Recurrence of meningioma is common even after surgical resection, and is usually associated with malignancy and subtotal tumor resection (17). Feigl et al. (33) followed 127 meningioma patients for a mean period of 29.3 months (range 11-61 months). The results of the present study, in which the average follow-up time of 38 patients was 22.9 months (range 6-84 months), were similar.

Meningioma recurrence or regrowth occurs in 11.7-38.8% of cases, depending on the number of patients examined and on the follow-up length (34 35 36 37 38). Our finding that 18.4% of individuals experience recurrence or regrowth is similar to previous studies (36). The results of the present study were similar to Violaris et al. (36) and Nowac et al. (37) who reported that tumor grade was not significantly associated with recurrence or regrowth.

Total surgical resection is the first-line treatment when meningiomas are resectable and there is no contraindication, with recurrence or regrowth occurring in 0-38.8% of cases (35,39). However, recurrence or regrowth can occur in up to 51.3% of partial surgical resection patients (36). Consistently, meningiomas that underwent partial surgical resection in the present study had a significantly higher chance of recurrence or regrowth.

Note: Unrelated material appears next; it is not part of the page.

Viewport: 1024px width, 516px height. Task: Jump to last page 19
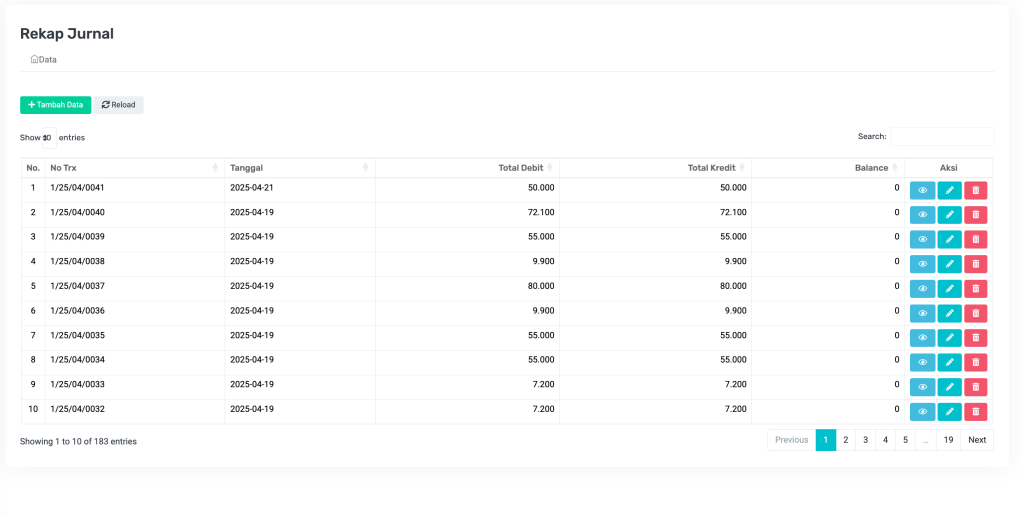pyautogui.click(x=948, y=440)

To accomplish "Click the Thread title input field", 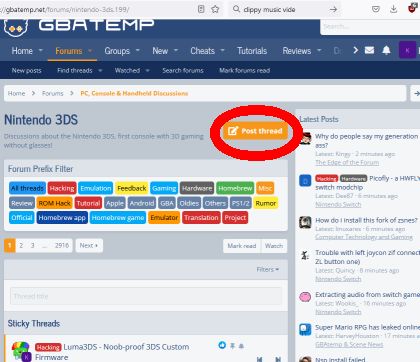I will point(146,296).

Survival free from recurrence or regrowth varies 82.7-94% after 3 years and 67.8-81% after 5 years (34 35 36,40). Similarly, survival free from recurrence or regrowth was 95.8% after 1 year, 75.3 % after 2 years, and 65.8% after 3 years in the present study. Kaplan-Meier analysis showed that survival free from recurrence and regrowth is statistically lower for partial resection than for total resection (P=0.012), consistent with a report by Mirimanoff et al. (39).

Malignant meningiomas (grades II and III) were significantly more prevalent in younger patients in the present study, and the importance of merlin for meningioma tumorigenesis was evidenced by its expression in all cases. Furthermore, we identified a significant association between strong c-MYC expression and grades II and III meningiomas, underscoring the importance of the relationship between c-MYC expression and aggressive tumors. Partial surgical resection was significantly associated with higher recurrence or regrowth rates in meningiomas.

Acknowledgments

We thank FAPERGS (CNPq) for financial support, Pathology Laboratory of UFCSPA, and Neuroendocrinology Center of Irmandade Santa Casa de Misericórdia de Porto Alegre, Brazil.